Institusi pendidikan yang akan dibangun harus berstatus perusahaan dengan izin usaha. Semua detail tersebut tersusun rapi dalam Omnibuslaw Ciptaker Act.
Ancaman Investor dan Pendidik Asing
Dengan kekuatan investor asing dan pendidik asing yang harus menyelenggarakan pendidikan atau mentransfer ilmu dan mentransfer keterampilan, budaya nusantara juga terancam.
Ancaman tersebut terlihat dalam Pasal 1 ayat 1 Arsitektur yang diartikan sebagai: “hasil penerapan ilmu pengetahuan, teknologi, dan seni secara utuh dalam menyusun ruang dan lingkungan binaan sebagai bagian dari budaya dan peradaban yang bertemu.
alat bantu fungsional, aturan konstruksi, dan aturan estetika dan mencakup faktor keselamatan, keamanan, kesehatan, kenyamanan, dan kemudahan. ”
baca juga: 19 Peran Guru Dalam Pembelajaran dan Pendidik
Dengan kata lain, bangunan yang akan dibangun selama sisa kepemimpinan rezim Jokowi dan Nadiem Makarim akan lebih condong pada pemikiran budaya para investor dan pendidik asing. Sebab, mereka akan “menjajah” gaya baru itu melalui bidang pendidikan dan pengembangan. Sedangkan dunia pendidikan dan pembangunan sudah terbuka lebar bagi kedatangan investor dan pengusaha asing. Omnibuslaw Ciptaker Act seolah berteriak dengan bangga: “Selamat datang di neo-kolonialisme!”.

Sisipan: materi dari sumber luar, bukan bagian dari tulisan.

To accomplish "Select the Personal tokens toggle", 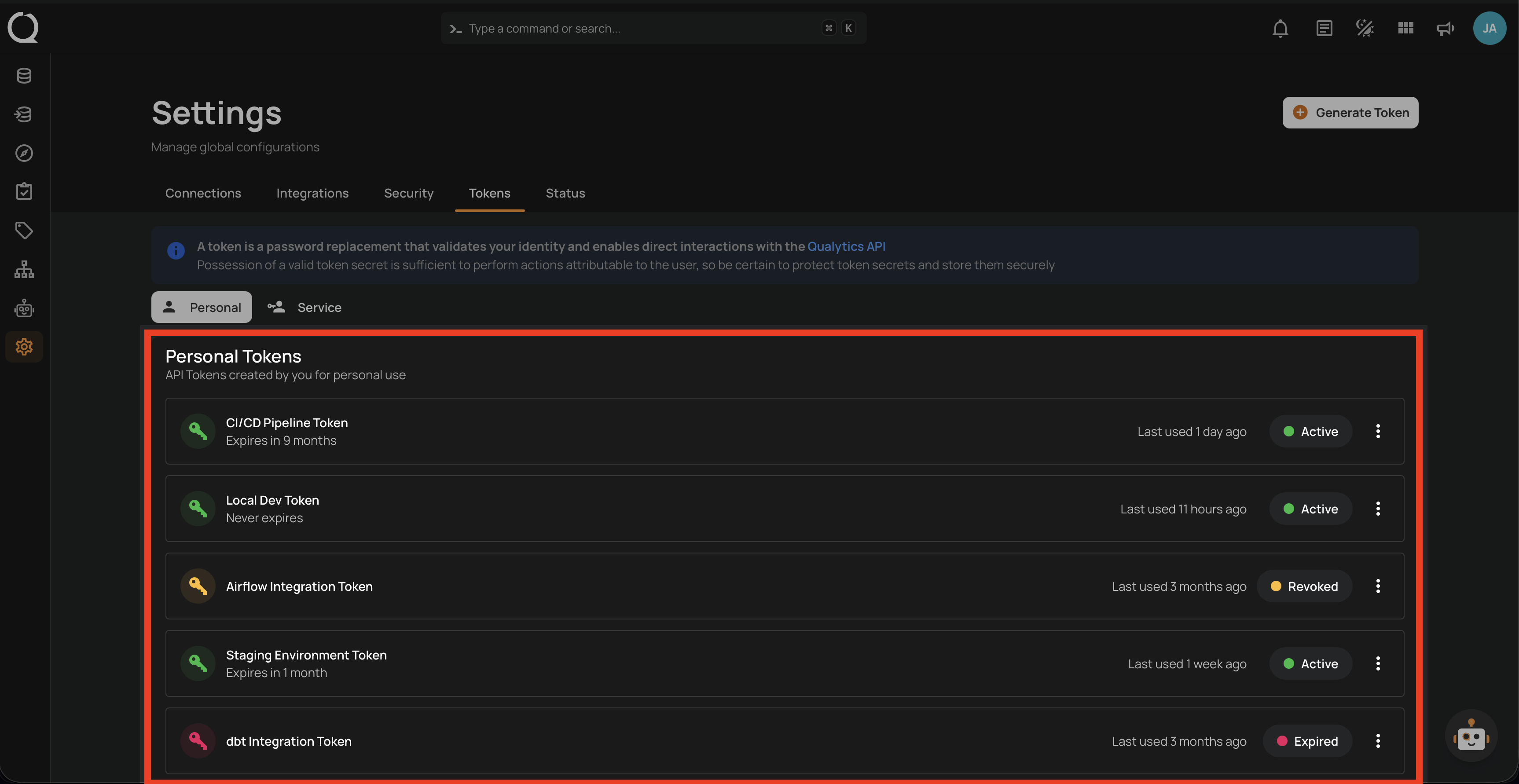I will tap(202, 307).
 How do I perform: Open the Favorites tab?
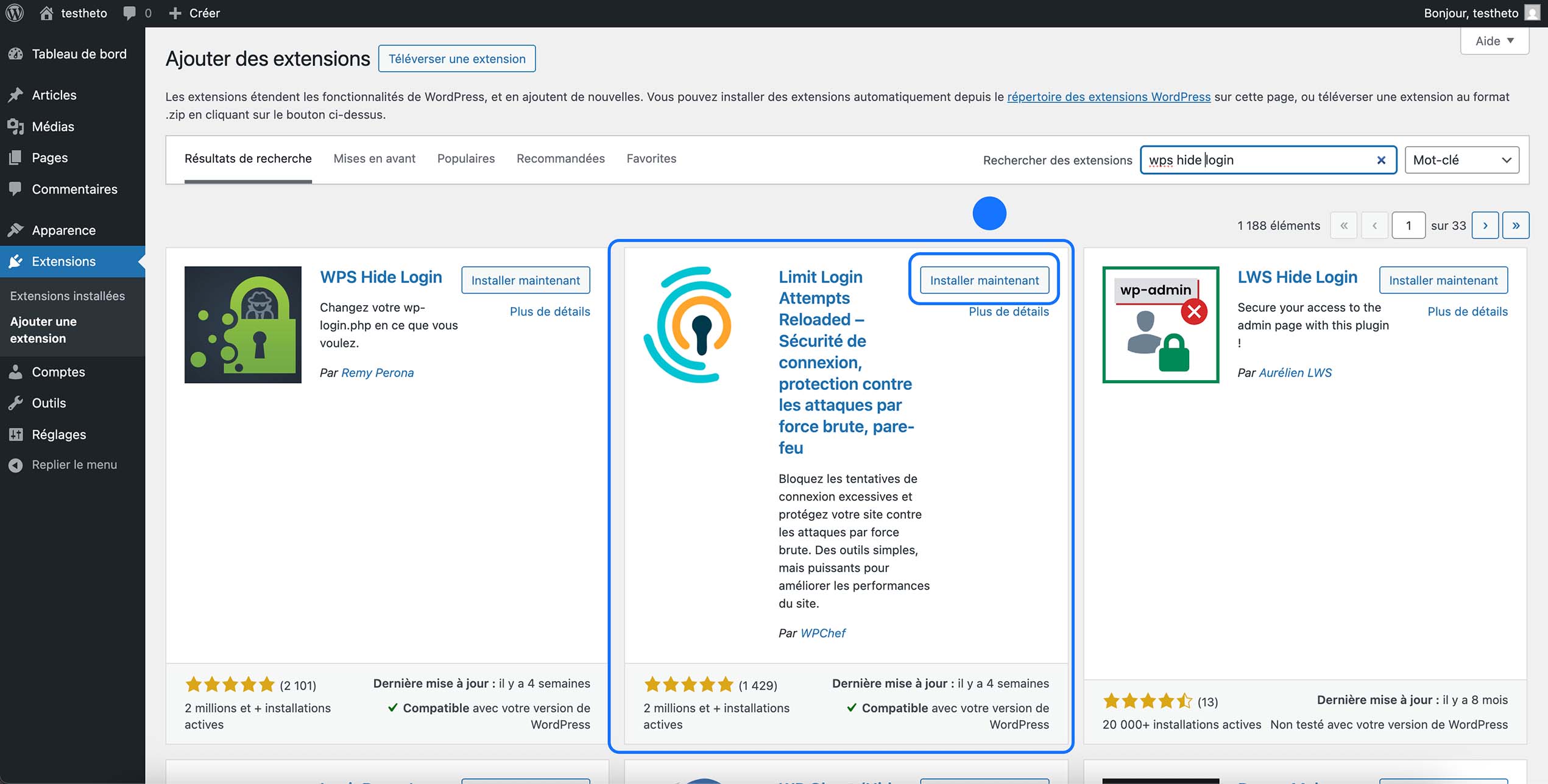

Sebagai penutup, penulis ingin mengutip pandangan dari Najamuddin Muhammad, Dosen Pendidikan STAINU Purworejo dan Asesor BAN PAUD-PNF Provinsi Jawa Tengah, Pendidikan sebagai proses kecerdasan dan pembinaan bisa berubah menjadi monster dwarfisme dan alienasi bangsa dari budayanya, ”(Detik, 20/7/2020).